UKPLab / acl2023-argscichat

Apache License 2.0
7 stars 1 forks source link

How is Rationale-F1 calculated? #2

Open desmond1687 opened 1 week ago

desmond1687 commented 1 week ago

The paper mentions, "we compute the F1 score over candidate sentences in a scientific paper against the reference rationales. We denote this metric as Rationale-F1." So, I believe the authors mean the sentence-level F1 score. However, I found that in the data from "argscichat_allennlp/argscichat_train_dev," the sentence boundaries in "content" and "facts" do not match.

For example, in fold_0_test.json, there is a fact: "We run a battery of supervised machine learning models for automatically detecting parody tweets," but the corresponding sentence in "content" is "We run a battery of supervised machine learning models for automatically detecting parody tweets with an emphasis on robustness by testing on tweets from accounts unseen in training, across different genders and across countries."

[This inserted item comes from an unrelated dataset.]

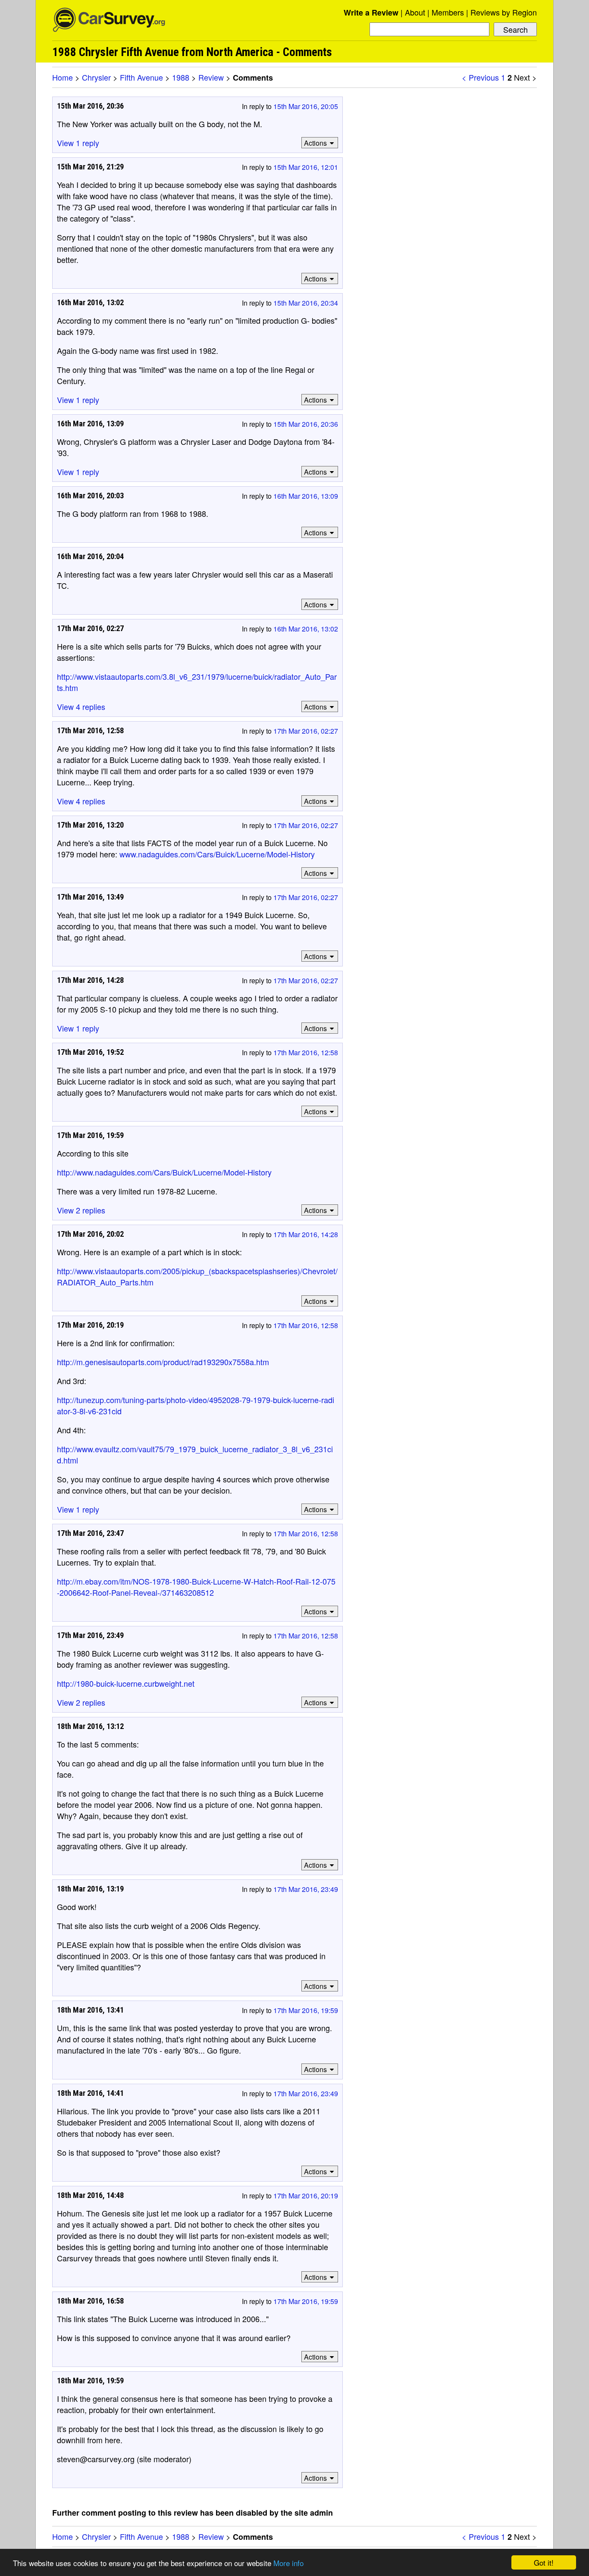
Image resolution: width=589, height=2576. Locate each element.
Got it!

So, why is there this inconsistency? If that's the case, how are the TF-IDF and S-BERT baselines mentioned in the paper implemented? Are their inputs the sentences from "content"? If so, it would be impossible to correctly calculate Rationale-F1 with the ground truth sentences provided in "facts," because the sentence boundaries are different.

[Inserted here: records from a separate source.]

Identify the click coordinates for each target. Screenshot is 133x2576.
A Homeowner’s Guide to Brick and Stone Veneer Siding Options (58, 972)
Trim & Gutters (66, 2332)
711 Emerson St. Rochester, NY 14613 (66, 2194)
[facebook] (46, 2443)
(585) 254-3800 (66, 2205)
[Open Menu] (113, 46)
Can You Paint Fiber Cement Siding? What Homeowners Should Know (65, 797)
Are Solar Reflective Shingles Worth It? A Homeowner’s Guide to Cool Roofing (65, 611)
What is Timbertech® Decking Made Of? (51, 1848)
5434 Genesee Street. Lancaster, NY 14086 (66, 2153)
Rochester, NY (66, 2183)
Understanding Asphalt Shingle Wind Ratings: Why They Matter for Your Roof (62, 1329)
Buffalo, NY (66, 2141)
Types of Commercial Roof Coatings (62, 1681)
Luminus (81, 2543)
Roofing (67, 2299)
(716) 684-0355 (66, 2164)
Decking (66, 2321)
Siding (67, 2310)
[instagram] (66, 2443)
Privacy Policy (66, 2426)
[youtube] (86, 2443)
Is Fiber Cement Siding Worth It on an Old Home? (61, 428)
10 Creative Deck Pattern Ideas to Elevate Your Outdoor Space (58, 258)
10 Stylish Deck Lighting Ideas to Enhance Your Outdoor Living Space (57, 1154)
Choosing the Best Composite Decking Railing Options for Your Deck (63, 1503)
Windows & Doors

I would greatly appreciate it if you could answer my questions above! Thanks!

federicoruggeri commented 1 week ago

Hi Desmond! Apologies for the late reply and code unclarity. Yes, we compute sentence-level F1 score.

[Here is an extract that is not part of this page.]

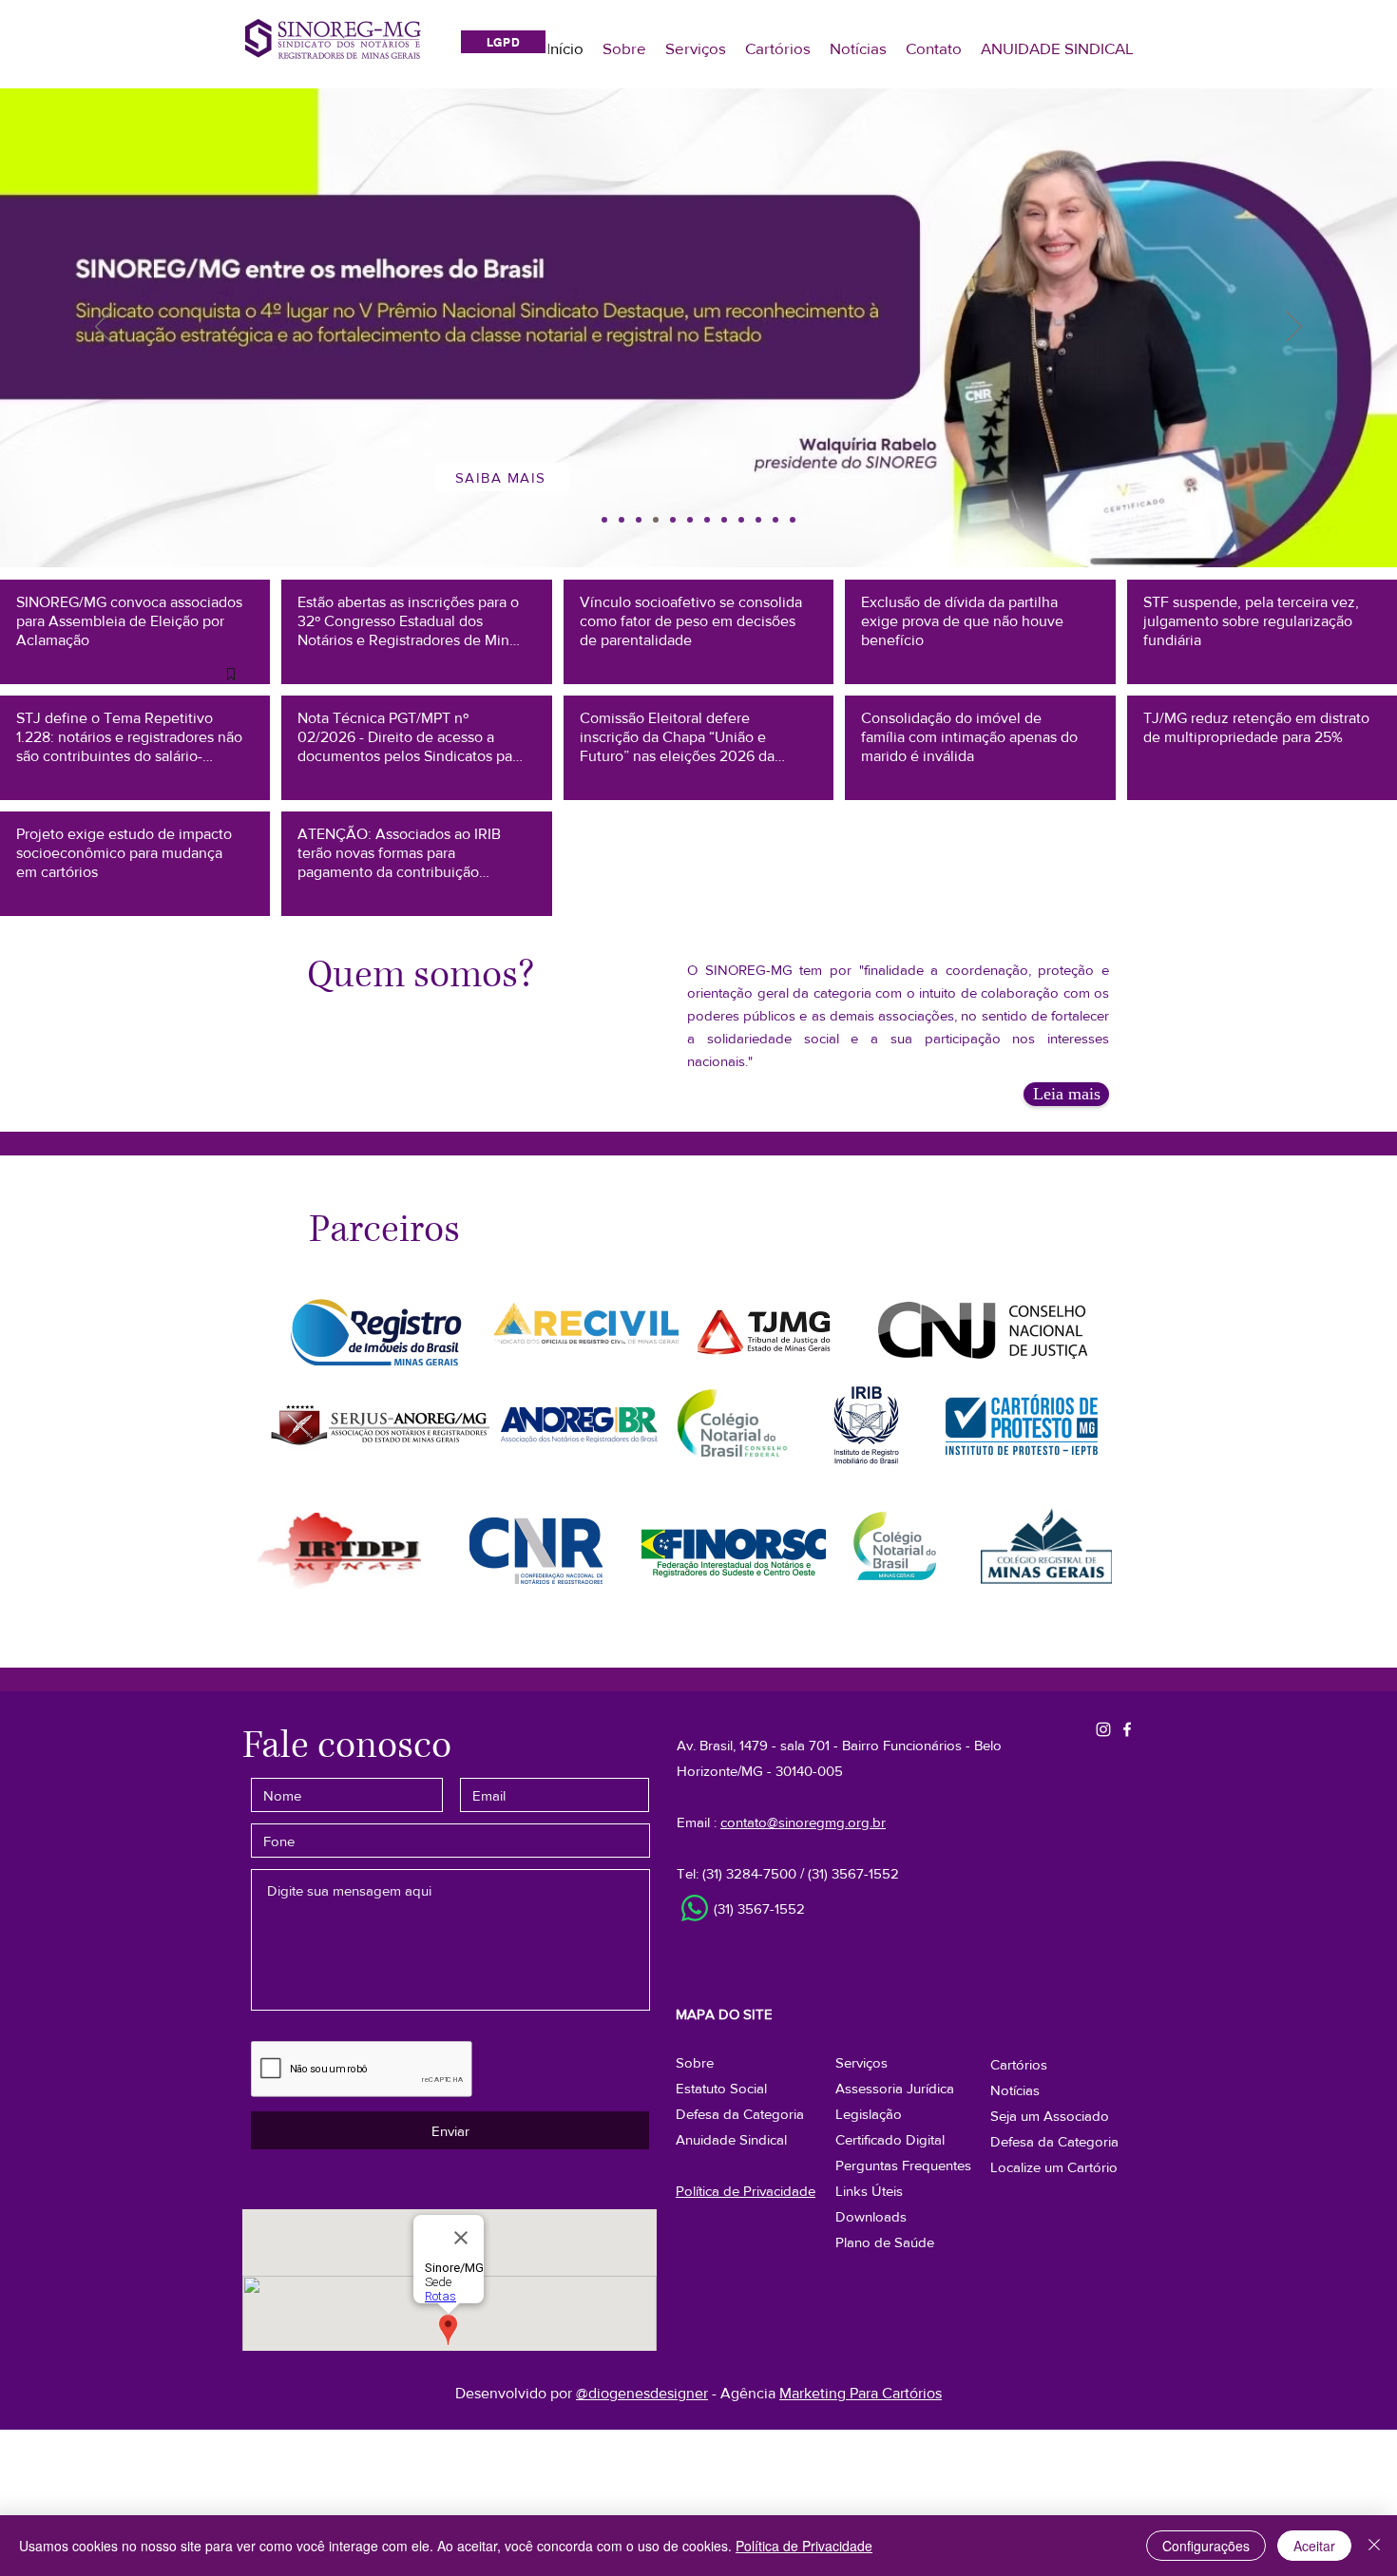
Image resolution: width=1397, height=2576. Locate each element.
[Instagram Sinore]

The point is that selected facts are text snippets that may span one or more sentences. To address this issue, we split each fact and content into sentences and perform sentence matching between fact and content. This is needed for computing baselines and when training models with fact supervision.

You can check validate_facts function in argscichat_allennlp/scripts/fact_selection_baselines.py and _article_to_instances method in argscichat_allennlp/argscichat_baselines/dataset_reader.py.

I hope my reply answers to your doubts!